You may not have seen this, but we launched a free volume tier a few weeks ago. Which means, free Postgres for side projects.
Our Postgres installations make it easy to move volume sizes. Here’s what you’d run assuming you have a single Postgres instance running and want to scale the volume down to 1GB:
Add a new 1GB volume to your Postgres app: fly volumes create pg_data --size 1 --region <your-pg-region> -a <pgname>
Run fly status -a <pgname>, note which instance is the leader and how many instances are running
Add one more instance: fly scale count 2 -a <pgname> (add a second instance)

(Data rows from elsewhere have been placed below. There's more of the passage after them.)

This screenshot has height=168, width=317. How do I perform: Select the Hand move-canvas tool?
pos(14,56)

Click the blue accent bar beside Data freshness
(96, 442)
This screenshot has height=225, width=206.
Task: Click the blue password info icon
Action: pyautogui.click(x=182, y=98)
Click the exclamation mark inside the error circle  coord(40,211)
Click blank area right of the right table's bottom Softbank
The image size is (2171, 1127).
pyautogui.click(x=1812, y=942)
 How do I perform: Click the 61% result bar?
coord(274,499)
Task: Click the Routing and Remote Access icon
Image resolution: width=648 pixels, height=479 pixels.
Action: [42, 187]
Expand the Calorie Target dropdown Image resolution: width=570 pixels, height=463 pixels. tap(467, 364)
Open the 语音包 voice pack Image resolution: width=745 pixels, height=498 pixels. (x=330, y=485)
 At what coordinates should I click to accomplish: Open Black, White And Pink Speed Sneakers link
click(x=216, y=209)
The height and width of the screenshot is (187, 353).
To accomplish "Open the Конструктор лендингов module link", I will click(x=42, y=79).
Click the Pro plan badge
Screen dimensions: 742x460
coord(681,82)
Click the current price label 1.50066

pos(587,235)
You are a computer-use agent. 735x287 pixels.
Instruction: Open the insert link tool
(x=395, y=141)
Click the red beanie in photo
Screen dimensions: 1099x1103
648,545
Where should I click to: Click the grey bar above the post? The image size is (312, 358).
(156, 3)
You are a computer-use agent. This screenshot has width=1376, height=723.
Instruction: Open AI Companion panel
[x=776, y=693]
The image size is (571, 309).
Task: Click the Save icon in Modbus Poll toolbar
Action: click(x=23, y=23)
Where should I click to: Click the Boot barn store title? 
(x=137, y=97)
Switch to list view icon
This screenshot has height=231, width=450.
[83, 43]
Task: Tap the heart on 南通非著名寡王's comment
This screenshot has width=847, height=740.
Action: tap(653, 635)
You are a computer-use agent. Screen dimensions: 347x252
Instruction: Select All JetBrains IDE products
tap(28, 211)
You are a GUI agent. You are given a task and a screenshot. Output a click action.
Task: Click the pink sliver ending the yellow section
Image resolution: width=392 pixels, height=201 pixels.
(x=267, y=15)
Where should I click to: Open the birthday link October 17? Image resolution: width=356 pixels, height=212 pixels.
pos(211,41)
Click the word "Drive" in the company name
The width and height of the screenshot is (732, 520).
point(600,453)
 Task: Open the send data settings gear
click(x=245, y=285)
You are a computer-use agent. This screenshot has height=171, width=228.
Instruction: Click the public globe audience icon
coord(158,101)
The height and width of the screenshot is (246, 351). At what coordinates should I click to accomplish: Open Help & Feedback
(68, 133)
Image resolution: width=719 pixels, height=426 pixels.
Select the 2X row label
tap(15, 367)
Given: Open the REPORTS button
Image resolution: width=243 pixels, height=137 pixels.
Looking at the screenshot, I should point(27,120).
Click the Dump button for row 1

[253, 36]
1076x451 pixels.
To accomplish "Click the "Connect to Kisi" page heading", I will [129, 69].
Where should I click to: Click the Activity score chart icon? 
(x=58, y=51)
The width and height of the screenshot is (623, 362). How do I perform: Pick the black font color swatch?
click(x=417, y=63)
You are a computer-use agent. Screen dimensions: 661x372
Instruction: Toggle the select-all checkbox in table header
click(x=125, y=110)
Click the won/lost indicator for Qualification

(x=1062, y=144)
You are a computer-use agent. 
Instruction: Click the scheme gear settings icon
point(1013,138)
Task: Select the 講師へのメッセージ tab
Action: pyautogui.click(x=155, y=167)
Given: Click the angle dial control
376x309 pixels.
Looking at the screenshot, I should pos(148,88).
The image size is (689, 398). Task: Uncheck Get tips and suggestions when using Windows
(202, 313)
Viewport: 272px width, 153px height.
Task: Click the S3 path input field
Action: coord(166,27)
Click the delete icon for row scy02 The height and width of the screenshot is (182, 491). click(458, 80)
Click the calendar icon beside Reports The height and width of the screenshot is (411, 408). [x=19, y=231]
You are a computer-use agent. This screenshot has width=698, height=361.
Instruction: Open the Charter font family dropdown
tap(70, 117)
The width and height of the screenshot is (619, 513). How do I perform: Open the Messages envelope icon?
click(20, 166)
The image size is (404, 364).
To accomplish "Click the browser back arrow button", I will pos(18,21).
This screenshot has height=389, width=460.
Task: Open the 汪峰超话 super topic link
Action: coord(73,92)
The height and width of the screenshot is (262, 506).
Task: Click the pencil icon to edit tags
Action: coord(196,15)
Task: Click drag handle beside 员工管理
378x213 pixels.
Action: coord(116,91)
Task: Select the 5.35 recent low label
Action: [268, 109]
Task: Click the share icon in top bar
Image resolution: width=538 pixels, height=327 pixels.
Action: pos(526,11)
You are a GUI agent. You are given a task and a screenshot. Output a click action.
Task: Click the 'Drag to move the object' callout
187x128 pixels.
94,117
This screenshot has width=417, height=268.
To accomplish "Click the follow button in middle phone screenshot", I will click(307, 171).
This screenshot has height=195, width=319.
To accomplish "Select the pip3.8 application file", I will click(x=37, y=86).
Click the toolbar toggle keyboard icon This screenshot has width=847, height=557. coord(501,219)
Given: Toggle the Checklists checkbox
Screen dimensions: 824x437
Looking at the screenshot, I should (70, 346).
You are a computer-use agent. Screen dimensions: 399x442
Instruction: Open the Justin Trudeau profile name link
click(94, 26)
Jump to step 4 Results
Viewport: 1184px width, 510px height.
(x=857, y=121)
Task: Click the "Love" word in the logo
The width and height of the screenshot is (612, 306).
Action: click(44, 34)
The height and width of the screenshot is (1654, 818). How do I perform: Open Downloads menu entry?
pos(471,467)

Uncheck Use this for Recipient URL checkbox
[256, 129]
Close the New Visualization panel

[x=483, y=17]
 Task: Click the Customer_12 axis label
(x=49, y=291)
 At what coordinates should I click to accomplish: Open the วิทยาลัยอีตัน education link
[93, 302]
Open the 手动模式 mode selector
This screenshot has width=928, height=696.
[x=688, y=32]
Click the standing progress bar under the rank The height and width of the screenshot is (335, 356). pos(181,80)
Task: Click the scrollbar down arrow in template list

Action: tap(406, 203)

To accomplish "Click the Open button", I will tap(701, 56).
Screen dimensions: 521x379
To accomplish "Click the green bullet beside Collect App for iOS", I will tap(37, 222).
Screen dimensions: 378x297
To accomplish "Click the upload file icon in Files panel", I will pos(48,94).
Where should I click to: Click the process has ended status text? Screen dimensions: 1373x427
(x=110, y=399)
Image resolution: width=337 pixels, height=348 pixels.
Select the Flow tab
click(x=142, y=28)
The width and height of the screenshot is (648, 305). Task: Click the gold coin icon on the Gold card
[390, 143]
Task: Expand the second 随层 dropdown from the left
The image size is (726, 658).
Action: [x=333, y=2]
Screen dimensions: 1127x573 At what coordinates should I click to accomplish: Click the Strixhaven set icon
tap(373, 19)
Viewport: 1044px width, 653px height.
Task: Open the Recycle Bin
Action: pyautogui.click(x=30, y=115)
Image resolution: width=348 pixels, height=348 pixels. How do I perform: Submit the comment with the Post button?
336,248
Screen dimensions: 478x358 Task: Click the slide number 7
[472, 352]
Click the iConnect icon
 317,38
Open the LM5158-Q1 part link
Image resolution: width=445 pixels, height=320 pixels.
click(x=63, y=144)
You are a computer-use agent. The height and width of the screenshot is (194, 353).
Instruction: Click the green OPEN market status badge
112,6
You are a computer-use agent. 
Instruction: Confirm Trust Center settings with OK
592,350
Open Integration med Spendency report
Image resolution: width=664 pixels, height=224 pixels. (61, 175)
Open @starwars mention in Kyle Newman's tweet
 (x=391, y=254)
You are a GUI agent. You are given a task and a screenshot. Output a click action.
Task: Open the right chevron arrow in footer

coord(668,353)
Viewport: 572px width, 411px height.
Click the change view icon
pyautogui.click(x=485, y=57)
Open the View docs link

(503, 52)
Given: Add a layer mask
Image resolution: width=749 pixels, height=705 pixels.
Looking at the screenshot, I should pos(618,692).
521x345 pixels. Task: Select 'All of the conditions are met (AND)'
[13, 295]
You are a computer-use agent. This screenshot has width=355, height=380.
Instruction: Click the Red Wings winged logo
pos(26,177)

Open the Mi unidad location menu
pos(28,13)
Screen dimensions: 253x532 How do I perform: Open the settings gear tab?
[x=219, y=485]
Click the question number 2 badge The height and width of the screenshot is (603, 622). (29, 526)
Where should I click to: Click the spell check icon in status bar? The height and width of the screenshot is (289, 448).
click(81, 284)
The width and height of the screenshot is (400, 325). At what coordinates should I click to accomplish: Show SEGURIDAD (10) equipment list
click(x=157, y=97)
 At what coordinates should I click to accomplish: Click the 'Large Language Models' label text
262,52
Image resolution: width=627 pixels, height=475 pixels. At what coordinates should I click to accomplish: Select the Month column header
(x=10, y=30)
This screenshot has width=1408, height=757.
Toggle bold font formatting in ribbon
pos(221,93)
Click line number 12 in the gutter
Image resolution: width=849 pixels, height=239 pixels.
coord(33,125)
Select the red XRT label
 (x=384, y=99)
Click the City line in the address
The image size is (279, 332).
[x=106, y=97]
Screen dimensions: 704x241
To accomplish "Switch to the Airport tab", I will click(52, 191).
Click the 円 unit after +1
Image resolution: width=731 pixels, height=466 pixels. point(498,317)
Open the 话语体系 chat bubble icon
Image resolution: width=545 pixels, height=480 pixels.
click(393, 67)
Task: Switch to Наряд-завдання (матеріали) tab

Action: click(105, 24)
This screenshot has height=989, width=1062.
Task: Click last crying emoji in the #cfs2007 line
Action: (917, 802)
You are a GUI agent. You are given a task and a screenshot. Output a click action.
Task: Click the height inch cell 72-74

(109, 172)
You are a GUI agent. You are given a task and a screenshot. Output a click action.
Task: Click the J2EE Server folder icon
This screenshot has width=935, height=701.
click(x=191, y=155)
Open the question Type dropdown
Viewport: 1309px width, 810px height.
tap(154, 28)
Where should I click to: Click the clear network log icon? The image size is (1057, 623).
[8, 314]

Wait a few minutes, then run fly status to make sure the new instance is in secondary state
fly volumes list to get the old volume ID
fly volumes delete <old-volume-id>
fly scale count 1 -a <pgname>: scale back to one instance
This works because all our Postgres apps are clusters, even if they’re only running one instance. When you scale up, it creates a replica. When you remove the old volume, it stops the primary, the new replica takes over, and you’re back down to one happy Postgres.
Be careful: under no circumstances should leave one instance of postgres running with 2+ volumes. If that VM crashes, it might come up on an empty disk. You should always have the exact number of volumes as fly scale count <x> is set to.
@kurt is there room here for a new CLI keyword to allow volume size-up or size-down, automating your instructions above, with the requisite waits, checks, etc.
fly pg vol expand/contract --from=x --to=y or something…
No it doesn’t. You do have to add a volume before you add VM instances. This is fine, what you don’t want is to have 2 volumes and one instance running for long periods of time.